Il Cinismo del Consulente

Chiedersi se venga prima l’uovo o la gallina è una di quelle domande oziose, un po’ come decidere se ero prima un cinico, e per questo ho scelto il lavoro da consulente, oppure è questo lavoro che mi ha fatto diventare un cinico.

E in effetti, non è nemmeno particolarmente importante: il punto è che sono un cinico, e questo è incredibilmente utile. Ad esempio, ho aspettative molto basse nei confronti dei miei clienti, o degli altri professionisti con cui collaboro, e quindi non mi stupisco particolarmente quando qualcuno a cui ho mandato un preventivo sparisce senza farsi più sentire, invece che rispondermi con un cordiale grazie ma no grazie, né resto colpito quando mi scontro con la scarsa professionalità delle persone.

Ad esempio, giusto un paio di settimane fa, avevo organizzato un incontro con un procacciatore d’affari, un ragazzo con una decina d’anni meno di me, con cui ci eravamo sentiti al telefono, e che si era dimostrato interessato a collaborare. Ebbene, giunto il giorno del nostro appuntamento, non si è presentato, anzi, quando gli ho chiesto via LinkedIn dove fosse mi sono ritrovato bloccato. Beh, sarebbe stato facile usare questo episodio come acchiappalike facile parlando di quanto siano inaffidabili i ggiovani, che poi credo sia un indice di invecchiamento precoce, già solo a pensarlo e raccontarlo qui mi sono spuntati dei capelli bianchi.

Ma la verità è che non mi interessa. Succede. Anzi, mi considero fortunato, perché con questa persona ho schivato una pallottola.

Eppure in casi come questo, è facile fare i moralizzatori. Dire che non avrebbe dovuto bloccarmi, o che quelli della sua età son tutti così, e che poveri i clienti con cui lavora. Quando, a pensarci bene, tutte queste cose non sono altro che dettagli irrilevanti. Il motivo per cui si è comportato in questo modo non mi interessa, così come non mi interessa negli svariati casi analoghi che mi si sono presentati davanti. Il comportamento, infatti, è comunicazione, e mi sembra che la sua comunicazione nei miei confronti sia stata estremamente chiara.

Per lo stesso motivo mi viene da sorridere leggendo tutti quei post di persone che si lamentano del recruiter di turno che li ignora dopo aver promesso un ricontatto.

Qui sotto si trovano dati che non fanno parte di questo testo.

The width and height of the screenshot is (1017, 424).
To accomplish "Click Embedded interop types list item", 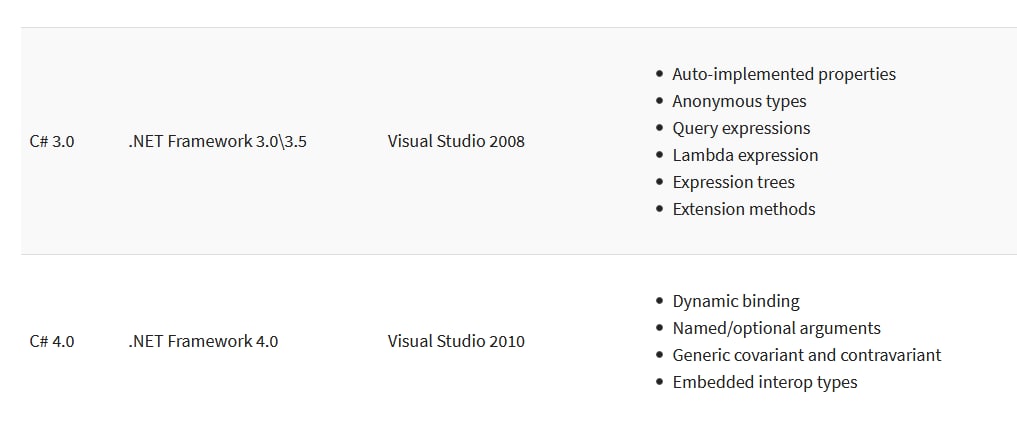I will point(765,383).
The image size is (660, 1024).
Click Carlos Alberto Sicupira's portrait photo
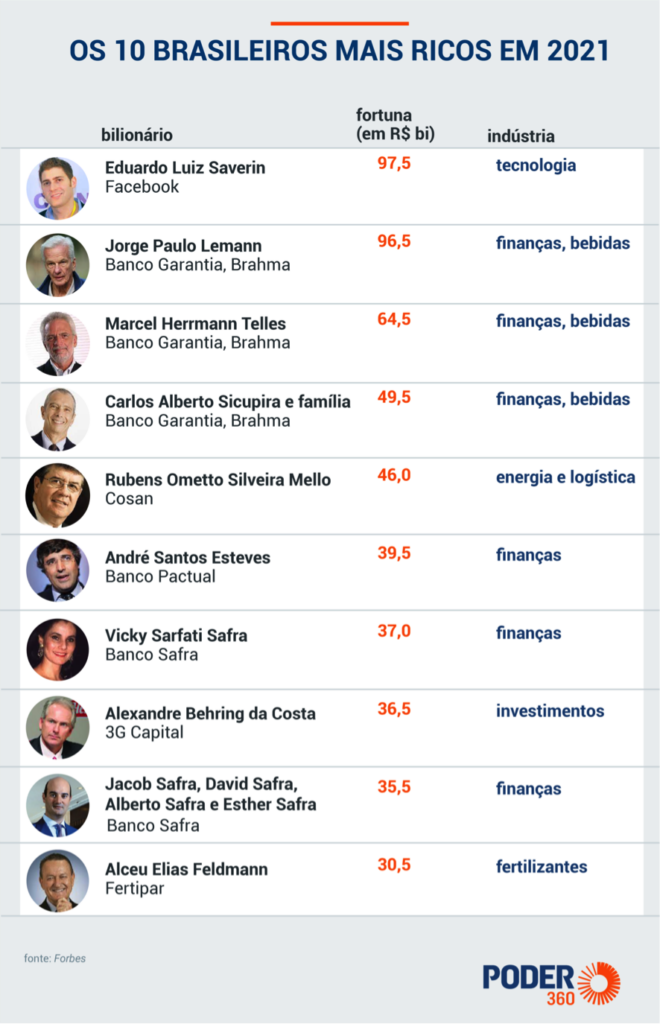coord(57,420)
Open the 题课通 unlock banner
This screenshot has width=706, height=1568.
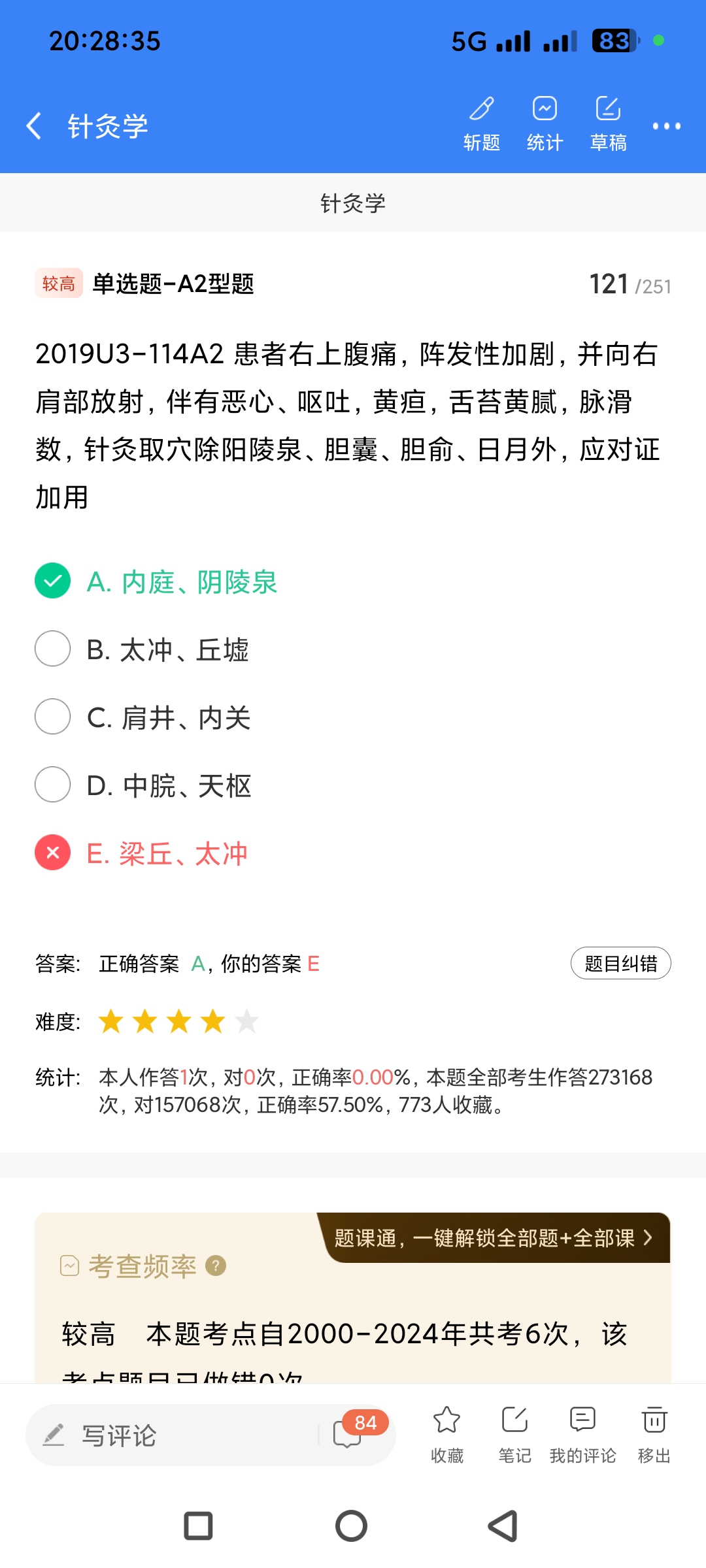(494, 1237)
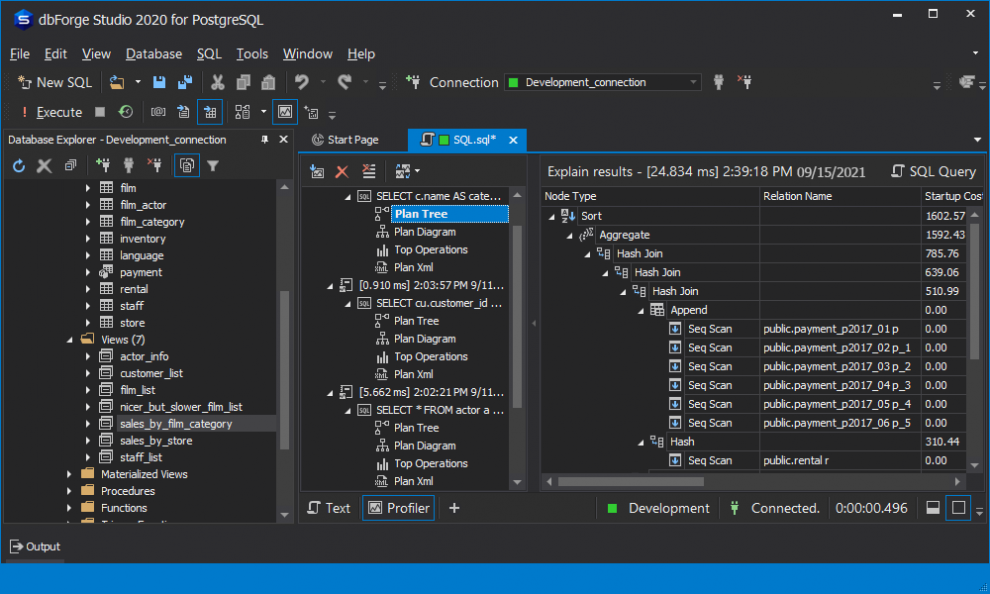The image size is (990, 594).
Task: Click the SQL Query button
Action: (x=933, y=172)
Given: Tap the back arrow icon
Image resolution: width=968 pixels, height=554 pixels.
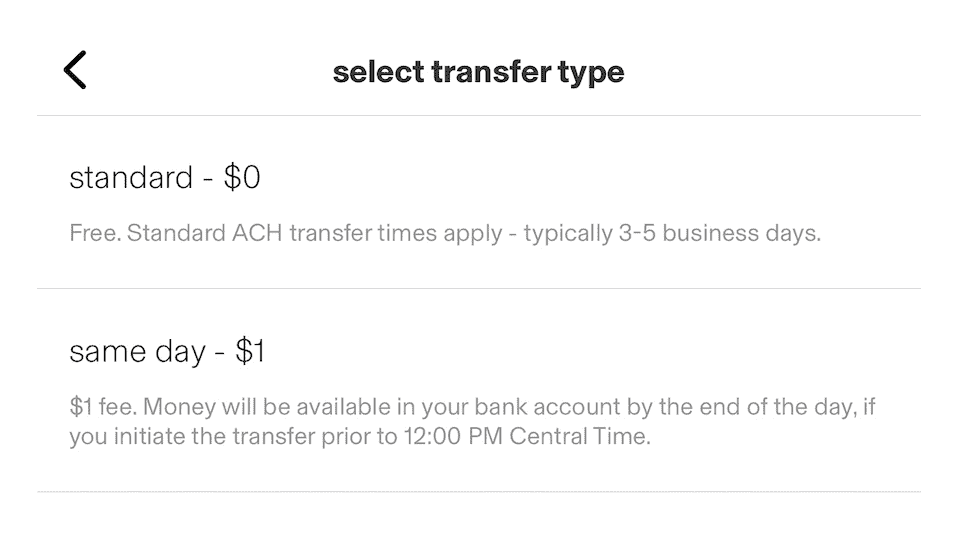Looking at the screenshot, I should click(75, 71).
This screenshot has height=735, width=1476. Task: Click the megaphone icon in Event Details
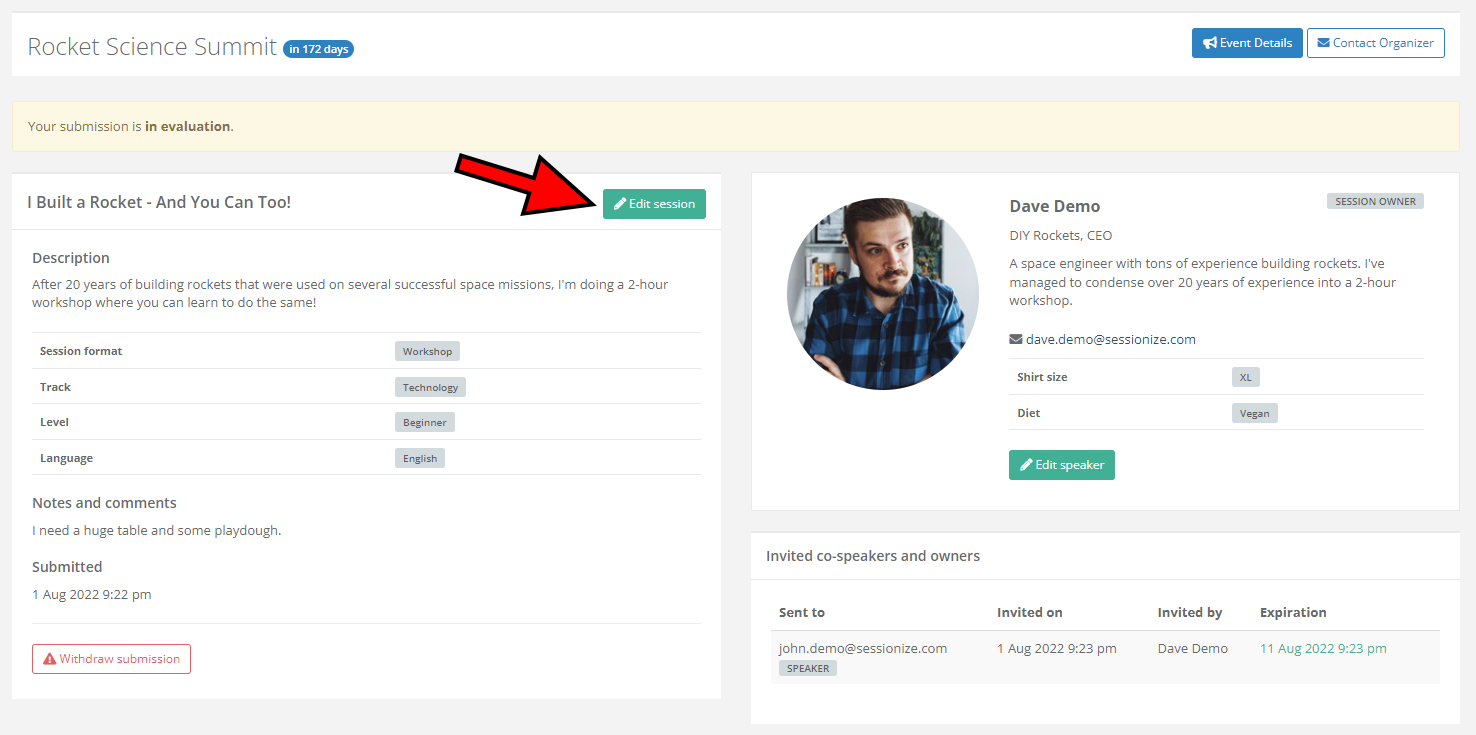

Non è, forse, un silenzio estremamente carico di significato? Possiamo considerarlo poco educato, forse, o può non farci piacere il significato che ci viene trasmesso, ma la comunicazione è lì, ed è piuttosto evidente.

E perché, d’altra parte, aspettarci l’educazione dal prossimo? Basta aver preso almeno una volta la A4 nel tranno Milano-Venezia all’ora di punta, o il Grande Raccordo Anulare a Roma per rendersi conto che l’educazione appartiene a una ristretta minoranza di persone. Il problema, insomma, non è la mancanza di educazione diffusa, ma la nostra aspettativa nei confronti degli altri.

Ed è qui che sta il mio cinismo. Mi occupo di problemi, e quindi dovrei sapere anche come risolverli, giusto? Vero, ma ci sono essenzialmente due requisiti essenziali per chi fa un lavoro come il mio, due condizioni che devono verificarsi entrambe, perché io mi possa muovere.

  • Il mio interlocutore deve essere consapevole di avere un problema da risolvere, e deve volerlo risolvere
  • devo essere pagato per farlo.

La prima è, in effetti, abbastanza evidente. Chi sono io per decidere che qualcuno ha un problema? Riguardo alla seconda posso solo dire che siamo in un mondo capitalista, e io devo mangiare.

Insomma, cos’è un cinico se non una persona che vede una quantità di problemi che potrebbe essere in grado di risolvere, ma non vuole farlo? Anche se tutto sommato, quelli non sono miei problemi, e come spesso mi capita di dire, un consiglio non richiesto, o un intervento fuori luogo sono atti di vera e propria violenza.

Forse sono una brutta persona, o forse no. Non ho ancora deciso, e tutto sommato non mi interessa.